La maldición de la corona

Como hemos dicho, sobre la extraña corona de san Wenceslao pesa la maldición legendaria de que se la puede poner el rey legítimo, cualquier usurpador que lo intente perecerá.

Dos veces en la Historia alguien lo intentó. El primer usurpador fue –según nos cuenta Javier López en un documentado artículo—el desalmado “protector” de Bohemia y Moravia Reinhard Heydrich, uno de los jerarcas nazis preferidos por Hitler. Al poco de invadir las tierras checas, Heydrich quiso ver las joyas reales. Según la leyenda, cometió el error fatal de encasquetarse la corona. Poco después, como es sabido, falleció, el 27 de mayo de 1942, víctima de una emboscada de la resistencia checoslovaca orquestada por Gran Bretaña.

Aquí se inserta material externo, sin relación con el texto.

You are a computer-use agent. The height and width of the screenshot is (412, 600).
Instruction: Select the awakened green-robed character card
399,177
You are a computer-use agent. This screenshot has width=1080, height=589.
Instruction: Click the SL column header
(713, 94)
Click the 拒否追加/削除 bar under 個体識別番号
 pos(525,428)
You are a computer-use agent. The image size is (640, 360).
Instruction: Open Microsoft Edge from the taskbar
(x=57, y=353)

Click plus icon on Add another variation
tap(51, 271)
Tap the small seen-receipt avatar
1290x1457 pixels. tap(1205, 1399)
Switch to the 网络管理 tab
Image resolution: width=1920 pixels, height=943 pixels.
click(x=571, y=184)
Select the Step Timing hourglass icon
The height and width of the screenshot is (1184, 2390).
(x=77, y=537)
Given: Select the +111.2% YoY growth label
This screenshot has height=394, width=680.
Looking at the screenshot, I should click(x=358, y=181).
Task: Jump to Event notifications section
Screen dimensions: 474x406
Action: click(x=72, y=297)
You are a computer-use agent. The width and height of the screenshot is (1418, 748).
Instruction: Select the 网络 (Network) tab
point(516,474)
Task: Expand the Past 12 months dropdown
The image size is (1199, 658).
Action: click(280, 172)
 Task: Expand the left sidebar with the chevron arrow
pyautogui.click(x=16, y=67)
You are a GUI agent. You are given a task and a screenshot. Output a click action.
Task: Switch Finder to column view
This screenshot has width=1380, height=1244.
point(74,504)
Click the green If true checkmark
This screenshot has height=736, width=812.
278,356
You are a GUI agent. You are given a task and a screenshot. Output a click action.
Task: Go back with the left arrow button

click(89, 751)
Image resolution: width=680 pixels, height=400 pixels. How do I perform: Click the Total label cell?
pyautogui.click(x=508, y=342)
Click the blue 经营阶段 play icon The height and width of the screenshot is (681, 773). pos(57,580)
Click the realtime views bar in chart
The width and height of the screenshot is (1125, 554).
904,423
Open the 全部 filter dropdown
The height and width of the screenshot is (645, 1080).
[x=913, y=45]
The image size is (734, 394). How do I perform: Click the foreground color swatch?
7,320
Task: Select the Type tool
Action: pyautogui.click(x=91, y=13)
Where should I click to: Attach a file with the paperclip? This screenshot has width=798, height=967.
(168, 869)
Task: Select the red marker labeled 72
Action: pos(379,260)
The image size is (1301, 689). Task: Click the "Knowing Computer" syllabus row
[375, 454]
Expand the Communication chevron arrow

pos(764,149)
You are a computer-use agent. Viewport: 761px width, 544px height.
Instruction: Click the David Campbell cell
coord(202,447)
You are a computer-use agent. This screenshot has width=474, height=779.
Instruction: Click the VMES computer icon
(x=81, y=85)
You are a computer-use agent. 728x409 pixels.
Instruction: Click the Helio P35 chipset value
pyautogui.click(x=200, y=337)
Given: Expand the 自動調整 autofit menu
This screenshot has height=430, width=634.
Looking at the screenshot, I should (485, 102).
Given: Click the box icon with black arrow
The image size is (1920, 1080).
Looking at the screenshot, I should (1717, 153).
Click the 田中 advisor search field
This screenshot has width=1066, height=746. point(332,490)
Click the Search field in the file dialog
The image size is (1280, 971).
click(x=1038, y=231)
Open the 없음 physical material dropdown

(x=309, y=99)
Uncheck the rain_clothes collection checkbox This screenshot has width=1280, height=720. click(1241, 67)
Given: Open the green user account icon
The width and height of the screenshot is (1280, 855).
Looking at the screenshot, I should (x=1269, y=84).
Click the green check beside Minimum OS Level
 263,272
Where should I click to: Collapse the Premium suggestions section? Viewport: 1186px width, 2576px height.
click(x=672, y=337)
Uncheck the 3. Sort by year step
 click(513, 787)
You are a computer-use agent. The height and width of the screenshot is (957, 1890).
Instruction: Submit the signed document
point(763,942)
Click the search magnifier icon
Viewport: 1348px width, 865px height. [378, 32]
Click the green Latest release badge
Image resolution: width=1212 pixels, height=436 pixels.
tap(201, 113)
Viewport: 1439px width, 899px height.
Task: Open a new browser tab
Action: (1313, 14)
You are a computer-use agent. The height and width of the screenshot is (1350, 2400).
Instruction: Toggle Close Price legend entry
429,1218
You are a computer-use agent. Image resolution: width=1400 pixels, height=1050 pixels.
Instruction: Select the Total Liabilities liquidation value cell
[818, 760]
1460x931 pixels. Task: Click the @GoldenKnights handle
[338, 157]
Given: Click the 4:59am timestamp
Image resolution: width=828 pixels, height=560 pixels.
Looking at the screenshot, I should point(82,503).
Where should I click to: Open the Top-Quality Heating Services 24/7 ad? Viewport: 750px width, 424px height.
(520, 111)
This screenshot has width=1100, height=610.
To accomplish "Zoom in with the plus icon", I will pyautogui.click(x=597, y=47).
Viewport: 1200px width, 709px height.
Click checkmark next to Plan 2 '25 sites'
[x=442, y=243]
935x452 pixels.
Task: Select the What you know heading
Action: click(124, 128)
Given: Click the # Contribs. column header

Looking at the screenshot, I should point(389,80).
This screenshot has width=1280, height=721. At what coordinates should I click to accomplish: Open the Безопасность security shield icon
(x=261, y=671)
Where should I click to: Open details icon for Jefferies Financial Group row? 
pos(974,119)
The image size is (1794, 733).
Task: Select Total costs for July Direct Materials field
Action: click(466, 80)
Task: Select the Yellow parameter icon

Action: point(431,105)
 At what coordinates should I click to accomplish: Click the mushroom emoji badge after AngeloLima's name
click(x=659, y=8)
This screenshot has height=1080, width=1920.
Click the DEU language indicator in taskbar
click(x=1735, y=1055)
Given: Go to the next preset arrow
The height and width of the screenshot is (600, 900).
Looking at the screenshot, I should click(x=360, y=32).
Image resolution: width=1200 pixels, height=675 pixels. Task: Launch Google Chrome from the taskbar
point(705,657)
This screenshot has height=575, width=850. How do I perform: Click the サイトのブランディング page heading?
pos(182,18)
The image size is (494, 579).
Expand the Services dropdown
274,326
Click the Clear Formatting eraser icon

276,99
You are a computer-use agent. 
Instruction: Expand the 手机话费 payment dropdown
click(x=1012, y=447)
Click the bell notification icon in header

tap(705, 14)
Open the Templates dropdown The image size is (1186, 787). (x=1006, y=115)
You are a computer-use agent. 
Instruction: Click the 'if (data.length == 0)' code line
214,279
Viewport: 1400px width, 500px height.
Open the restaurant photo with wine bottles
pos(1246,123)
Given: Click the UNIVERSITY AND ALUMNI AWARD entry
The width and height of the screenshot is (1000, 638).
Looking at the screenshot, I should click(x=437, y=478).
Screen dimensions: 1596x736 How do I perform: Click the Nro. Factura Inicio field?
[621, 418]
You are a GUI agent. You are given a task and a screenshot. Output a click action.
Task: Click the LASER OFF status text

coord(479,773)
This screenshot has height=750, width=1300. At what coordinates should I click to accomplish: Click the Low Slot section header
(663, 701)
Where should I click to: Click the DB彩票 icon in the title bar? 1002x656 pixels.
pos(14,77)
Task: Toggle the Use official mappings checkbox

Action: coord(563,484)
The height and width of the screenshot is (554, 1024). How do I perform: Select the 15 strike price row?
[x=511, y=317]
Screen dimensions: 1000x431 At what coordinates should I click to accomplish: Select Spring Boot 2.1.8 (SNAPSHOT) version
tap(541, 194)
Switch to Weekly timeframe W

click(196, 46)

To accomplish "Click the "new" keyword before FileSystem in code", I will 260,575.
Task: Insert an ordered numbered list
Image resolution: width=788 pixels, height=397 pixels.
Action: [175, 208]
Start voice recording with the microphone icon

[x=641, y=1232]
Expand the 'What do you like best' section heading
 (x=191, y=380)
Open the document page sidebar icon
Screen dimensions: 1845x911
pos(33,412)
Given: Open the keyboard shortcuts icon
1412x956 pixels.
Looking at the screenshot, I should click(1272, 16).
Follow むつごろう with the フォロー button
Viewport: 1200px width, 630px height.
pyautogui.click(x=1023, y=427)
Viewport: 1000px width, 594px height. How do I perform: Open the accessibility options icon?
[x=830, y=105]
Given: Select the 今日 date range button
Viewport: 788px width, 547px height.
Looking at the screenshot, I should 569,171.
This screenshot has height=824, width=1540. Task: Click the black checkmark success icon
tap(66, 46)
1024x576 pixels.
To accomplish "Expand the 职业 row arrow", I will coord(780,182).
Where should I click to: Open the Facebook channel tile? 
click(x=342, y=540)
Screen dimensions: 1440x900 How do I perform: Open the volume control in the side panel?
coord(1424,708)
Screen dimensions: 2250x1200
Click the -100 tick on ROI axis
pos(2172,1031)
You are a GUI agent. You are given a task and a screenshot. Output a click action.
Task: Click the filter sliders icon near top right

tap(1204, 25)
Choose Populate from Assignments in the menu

Para acceder a esas joyas, para abrir la puerta de la cámara del Tesoro de la catedral, estancia donde duermen el sueño de los siglos, se necesita reunir siete llaves, cada una de las cuales está al cuidado de un alto cargo del Estado: el presidente de la República Checa –o sea, el mencionado Petr Pavel—, el primer ministro, el arzobispo de Praga, los presidentes del Senado y de la Cámara de Diputados, el deán del Capítulo Metropolitano de San Vito y el alcalde de Praga

Antes de Heydrich hubo otro usurpador, del que hablé aquí hace cinco o seis años: Virgil Suchy. Era un oscuro funcionario de último nivel en el ayuntamiento de Praga antes de la primera guerra mundial.

Inventándose la excusa de la próxima visita a Praga de un miembro de la familia imperial que iba a llegar desde Viena, Suchy convenció a los secretarios de todas esas instancias institucionales de que le entregasen “su” llave. Cuando hubo reunido las siete, fue a la catedral, subió la escalera de caracol que lleva a la Cámara del Tesoro, abrió la puerta…

Como no volvió a su escritorio en el ayuntamiento, despertó alguna sospecha. Se supo que había estado reuniendo las llaves del tesoro. Con mucha angustia fueron los notables de la ciudad a buscarle, subieron la misma escalera de caracol, encontraron la puerta abierta…

Y allí encontraron a Suchy, sentado en el trono, envuelto en el manto, con el cetro a sus pies, caído de su mano, y la corona ladeada sobre la cabeza. Tenía el rostro desencajado por la mueca de “una risa inquietante”. Estaba muerto. La tremenda emoción le había provocado un ataque al corazón.

Esto, por lo menos, es lo que contó Johaness Urzidil (1896-1970) en el mejor relato de su Tríptico de Praga. Urzidil fue un checoslovaco de ascendencia judía por parte de madre y escritor en lengua germana, y cuando los alemanes invadieron Checoslovaquia emigró a Gran Bretaña y desde allí se exilió en Estados unidos. Nunca pudo volver a su país natal, y el Tríptico es el magnífico homenaje que le dedica y un testimonio de nostalgia incurable. En España lo editó, en 2005, Pre-textos.